§ **STATED GOAL A**
Write out the records from the line containing "The height and width of the screenshot is (924, 1295)." through the line containing "Switch to the", with both of those lines included.

§ **PROVIDED PASSAGE**
+===+

Later that night as the bouncers aggressively cleared out the crowd and the roadies reluctantly cleared up the vomit it was becoming obvious that Cage the Elephant, the perpetrators of the rock'*'roll carnage I'd just witnessed, were far from the only show in town. There were legions of people attempting to change the image of Nashville as being the musical home to nothing that isn't clad in a cowboy hat and embroidered denim.
The Next Big Nashville music festival is a showcase for more than 130 artists ranging from the howling rock'*'roll of Cage the Elephant to electronica, Southern Gothic balladeers and swampy 21st-century blues. It takes place over a long weekend in September. Not all the bands vomit on stage, though many do seem to harbour dreams of being the next Kings of Leon. They were the first non-country band from the city to achieve global fame – and in the process sparked the realisation among new-music lovers on both sides of the Atlantic that Nashville's country roots had being surrounded by a motley variety of other plant life.
To say that country music is a big deal in Nashville is an understatement of epic proportions. The main drag of Broadway in the downtown of the city is a neon-splattered artery of bars with names such as "Tootsies" and "Hanks" that play sphincter-rupturingly loud country tunes to a braying and greying crowd of out-of-towners on Friday and Saturday nights. Tremendous, unpretentious fun it is, but the lack of young blood is noticeable both on and off the stages. I found it hard to spot anyone without a paunch and who was under the age of 45.

+===+

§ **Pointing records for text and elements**
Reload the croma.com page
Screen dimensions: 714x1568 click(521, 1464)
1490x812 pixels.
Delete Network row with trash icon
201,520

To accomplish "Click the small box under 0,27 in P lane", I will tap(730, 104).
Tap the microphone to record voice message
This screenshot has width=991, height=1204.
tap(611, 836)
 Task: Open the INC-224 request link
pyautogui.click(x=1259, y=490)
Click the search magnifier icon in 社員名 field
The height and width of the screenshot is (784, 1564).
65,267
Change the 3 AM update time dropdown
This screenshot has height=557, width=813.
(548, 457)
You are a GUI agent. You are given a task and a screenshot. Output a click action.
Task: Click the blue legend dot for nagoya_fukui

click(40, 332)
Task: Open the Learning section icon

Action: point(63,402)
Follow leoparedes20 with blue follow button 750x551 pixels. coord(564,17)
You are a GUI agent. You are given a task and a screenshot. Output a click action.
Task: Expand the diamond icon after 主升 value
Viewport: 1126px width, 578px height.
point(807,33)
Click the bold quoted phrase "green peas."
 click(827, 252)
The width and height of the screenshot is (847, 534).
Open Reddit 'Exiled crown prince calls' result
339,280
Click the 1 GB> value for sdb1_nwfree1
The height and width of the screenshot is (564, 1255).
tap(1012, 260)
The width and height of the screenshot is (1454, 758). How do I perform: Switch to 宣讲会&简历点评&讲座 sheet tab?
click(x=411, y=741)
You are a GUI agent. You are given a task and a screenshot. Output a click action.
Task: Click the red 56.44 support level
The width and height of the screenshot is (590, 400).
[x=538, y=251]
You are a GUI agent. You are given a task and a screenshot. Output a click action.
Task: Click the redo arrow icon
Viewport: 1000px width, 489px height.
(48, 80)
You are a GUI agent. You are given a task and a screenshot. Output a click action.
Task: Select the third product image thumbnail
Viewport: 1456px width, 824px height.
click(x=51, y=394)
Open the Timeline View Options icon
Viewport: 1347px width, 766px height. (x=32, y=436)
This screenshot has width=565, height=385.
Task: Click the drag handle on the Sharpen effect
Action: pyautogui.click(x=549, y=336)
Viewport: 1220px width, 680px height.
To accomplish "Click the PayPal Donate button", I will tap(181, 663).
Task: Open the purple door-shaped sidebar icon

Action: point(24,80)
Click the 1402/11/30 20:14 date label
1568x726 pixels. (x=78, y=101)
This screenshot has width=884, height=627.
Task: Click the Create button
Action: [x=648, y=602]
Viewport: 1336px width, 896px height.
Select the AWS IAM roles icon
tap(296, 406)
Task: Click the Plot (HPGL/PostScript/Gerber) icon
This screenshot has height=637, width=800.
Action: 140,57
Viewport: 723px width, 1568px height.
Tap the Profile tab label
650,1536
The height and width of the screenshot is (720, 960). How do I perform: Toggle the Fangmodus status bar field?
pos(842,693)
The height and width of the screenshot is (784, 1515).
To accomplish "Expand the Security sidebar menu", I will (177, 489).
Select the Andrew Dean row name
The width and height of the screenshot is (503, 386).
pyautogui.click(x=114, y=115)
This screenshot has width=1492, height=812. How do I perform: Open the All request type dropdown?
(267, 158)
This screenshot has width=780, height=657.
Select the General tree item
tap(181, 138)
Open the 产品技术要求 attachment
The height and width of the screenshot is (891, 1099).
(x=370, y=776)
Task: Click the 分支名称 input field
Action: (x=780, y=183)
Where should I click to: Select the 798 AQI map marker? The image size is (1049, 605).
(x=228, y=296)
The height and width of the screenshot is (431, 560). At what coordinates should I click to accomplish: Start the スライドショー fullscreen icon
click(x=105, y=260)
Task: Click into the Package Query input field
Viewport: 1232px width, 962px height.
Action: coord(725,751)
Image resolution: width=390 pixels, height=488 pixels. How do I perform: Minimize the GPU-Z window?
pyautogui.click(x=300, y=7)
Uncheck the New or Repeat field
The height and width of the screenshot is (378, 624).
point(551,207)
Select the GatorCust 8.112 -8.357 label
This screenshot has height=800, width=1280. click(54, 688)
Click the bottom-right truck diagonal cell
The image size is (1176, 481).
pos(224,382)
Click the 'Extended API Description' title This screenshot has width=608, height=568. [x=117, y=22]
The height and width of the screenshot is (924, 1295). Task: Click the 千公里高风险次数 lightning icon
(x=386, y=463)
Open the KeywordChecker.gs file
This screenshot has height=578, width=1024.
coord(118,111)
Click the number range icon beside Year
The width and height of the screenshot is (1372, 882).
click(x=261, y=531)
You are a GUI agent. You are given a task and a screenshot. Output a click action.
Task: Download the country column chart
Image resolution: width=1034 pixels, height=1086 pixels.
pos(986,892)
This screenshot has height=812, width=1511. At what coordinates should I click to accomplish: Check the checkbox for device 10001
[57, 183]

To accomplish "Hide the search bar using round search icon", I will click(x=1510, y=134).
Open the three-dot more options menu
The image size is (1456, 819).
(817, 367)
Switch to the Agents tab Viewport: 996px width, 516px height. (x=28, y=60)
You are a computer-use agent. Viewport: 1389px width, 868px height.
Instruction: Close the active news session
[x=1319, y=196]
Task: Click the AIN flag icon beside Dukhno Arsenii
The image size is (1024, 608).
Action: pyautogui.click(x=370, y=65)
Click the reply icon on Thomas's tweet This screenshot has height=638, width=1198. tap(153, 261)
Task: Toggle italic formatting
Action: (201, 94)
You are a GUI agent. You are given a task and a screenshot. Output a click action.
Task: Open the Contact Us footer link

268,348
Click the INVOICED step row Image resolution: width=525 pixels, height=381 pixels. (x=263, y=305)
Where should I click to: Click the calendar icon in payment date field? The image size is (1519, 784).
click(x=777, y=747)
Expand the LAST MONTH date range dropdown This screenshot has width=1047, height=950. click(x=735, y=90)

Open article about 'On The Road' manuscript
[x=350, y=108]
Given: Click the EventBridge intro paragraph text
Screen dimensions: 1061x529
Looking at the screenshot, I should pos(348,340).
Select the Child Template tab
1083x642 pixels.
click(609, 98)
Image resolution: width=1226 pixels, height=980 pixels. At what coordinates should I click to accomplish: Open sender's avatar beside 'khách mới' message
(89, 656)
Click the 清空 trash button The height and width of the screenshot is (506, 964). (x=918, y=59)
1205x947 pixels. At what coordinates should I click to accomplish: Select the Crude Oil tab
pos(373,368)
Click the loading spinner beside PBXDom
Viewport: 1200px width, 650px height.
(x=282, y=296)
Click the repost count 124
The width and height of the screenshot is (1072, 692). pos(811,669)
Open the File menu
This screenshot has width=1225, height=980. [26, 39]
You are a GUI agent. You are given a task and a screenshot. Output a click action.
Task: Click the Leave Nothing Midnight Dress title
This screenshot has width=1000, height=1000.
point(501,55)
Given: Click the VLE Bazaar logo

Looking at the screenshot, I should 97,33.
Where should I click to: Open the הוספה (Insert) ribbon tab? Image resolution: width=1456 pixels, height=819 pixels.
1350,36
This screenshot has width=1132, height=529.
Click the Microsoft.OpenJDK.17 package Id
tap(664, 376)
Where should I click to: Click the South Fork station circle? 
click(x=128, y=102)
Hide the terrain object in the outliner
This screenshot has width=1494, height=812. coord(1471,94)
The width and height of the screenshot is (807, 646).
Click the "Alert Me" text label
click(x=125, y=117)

+===+

§ **STATED GOAL B**
Give the whole passage on Nashville's music scene again, word for word.

§ **CORRECT ANSWER A**
The height and width of the screenshot is (924, 1295). Task: Click the 千公里高风险次数 lightning icon
(x=386, y=463)
Open the KeywordChecker.gs file
This screenshot has height=578, width=1024.
coord(118,111)
Click the number range icon beside Year
The width and height of the screenshot is (1372, 882).
click(x=261, y=531)
You are a GUI agent. You are given a task and a screenshot. Output a click action.
Task: Download the country column chart
Image resolution: width=1034 pixels, height=1086 pixels.
pos(986,892)
This screenshot has height=812, width=1511. At what coordinates should I click to accomplish: Check the checkbox for device 10001
[57, 183]

To accomplish "Hide the search bar using round search icon", I will click(x=1510, y=134).
Open the three-dot more options menu
The image size is (1456, 819).
(817, 367)
Switch to the Agents tab Viewport: 996px width, 516px height. (x=28, y=60)

§ **CORRECT ANSWER B**
Later that night as the bouncers aggressively cleared out the crowd and the roadies reluctantly cleared up the vomit it was becoming obvious that Cage the Elephant, the perpetrators of the rock'*'roll carnage I'd just witnessed, were far from the only show in town. There were legions of people attempting to change the image of Nashville as being the musical home to nothing that isn't clad in a cowboy hat and embroidered denim.
The Next Big Nashville music festival is a showcase for more than 130 artists ranging from the howling rock'*'roll of Cage the Elephant to electronica, Southern Gothic balladeers and swampy 21st-century blues. It takes place over a long weekend in September. Not all the bands vomit on stage, though many do seem to harbour dreams of being the next Kings of Leon. They were the first non-country band from the city to achieve global fame – and in the process sparked the realisation among new-music lovers on both sides of the Atlantic that Nashville's country roots had being surrounded by a motley variety of other plant life.
To say that country music is a big deal in Nashville is an understatement of epic proportions. The main drag of Broadway in the downtown of the city is a neon-splattered artery of bars with names such as "Tootsies" and "Hanks" that play sphincter-rupturingly loud country tunes to a braying and greying crowd of out-of-towners on Friday and Saturday nights. Tremendous, unpretentious fun it is, but the lack of young blood is noticeable both on and off the stages. I found it hard to spot anyone without a paunch and who was under the age of 45.